Choose food with less salt. Use less salt when you cook, but choose salt with iodine when you do use it.

Find your way – how to make it work

Keep an eye on salt

Most of the salt we consume is in the food we buy, such as bread, cheese, meat products, ready meals and restaurant meals. Turn over the pack and look out for the salt content, or check the Keyhole symbol. You'll see it on food containing less salt.

Great alternatives

Cut back on salt but not the flavour! Use fresh and dried herbs, lemon, garlic, fresh ginger, chilli, curry and other spices. You can add lots of fabulous flavour to your food even if you use less salt.

Do a taste test

Some ingredients, such as stock and soy sauce, already contain lots of salt. You might not need any extra salt?

Don't put salt on the table

Don't always put a salt cellar on the table.
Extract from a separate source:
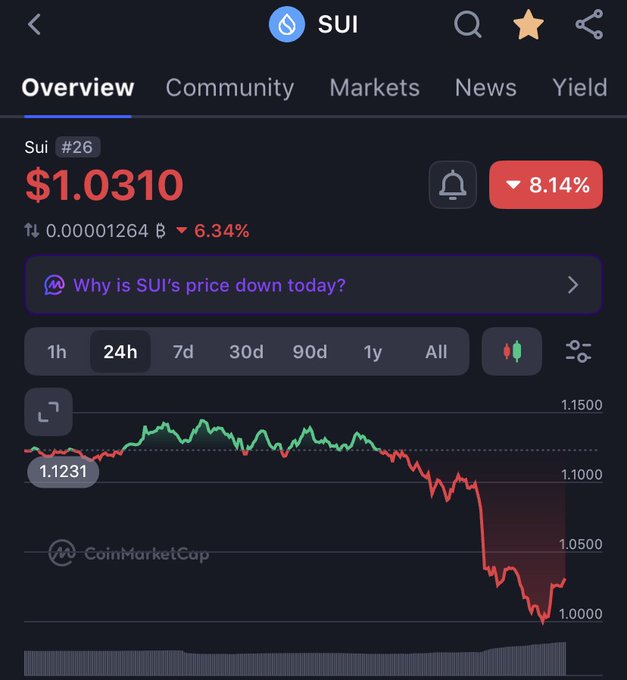
Task: Switch to the Community tab
Action: (229, 88)
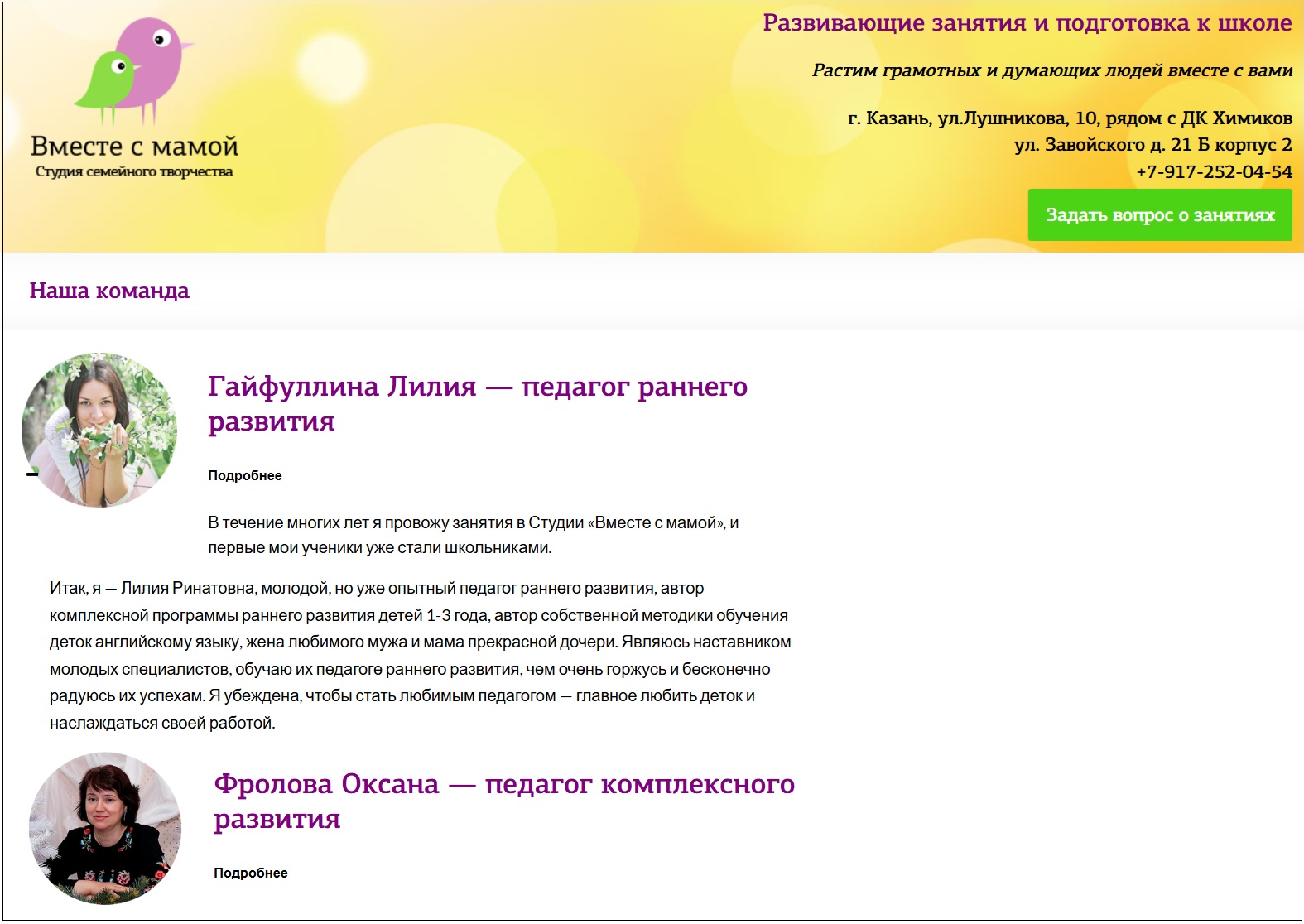Click the pink bird in the logo
Image resolution: width=1304 pixels, height=924 pixels.
152,58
People sometimes add salt automatically without actually needing it.

Switch salt?

You can get salt and herb salt containing less sodium than standard table salt. Read the packaging! And don't forget, choose salt with iodine.

Cut down

If you love salt, you can cut down gradually. Your taste buds will get used to less salt over the course of just a few weeks, and you'll get better at tasting saltiness. You will be able to detect other flavours more readily, and over time your food will taste even better.

For your health

Salt contains sodium, which is vital for various bodily functions. But sodium occurs naturally in many foods, and cutting back on salt doesn't present a risk of sodium deficiency. Lots of sodium can increase blood pressure, which in turn increases the risk of cardiovascular disease and kidney damage.

Choosing salt with iodine is a good idea as iodine is needed for the metabolism. But you don't need huge quantities of salt to get enough iodine, you'll find iodine in milk and seafood as well.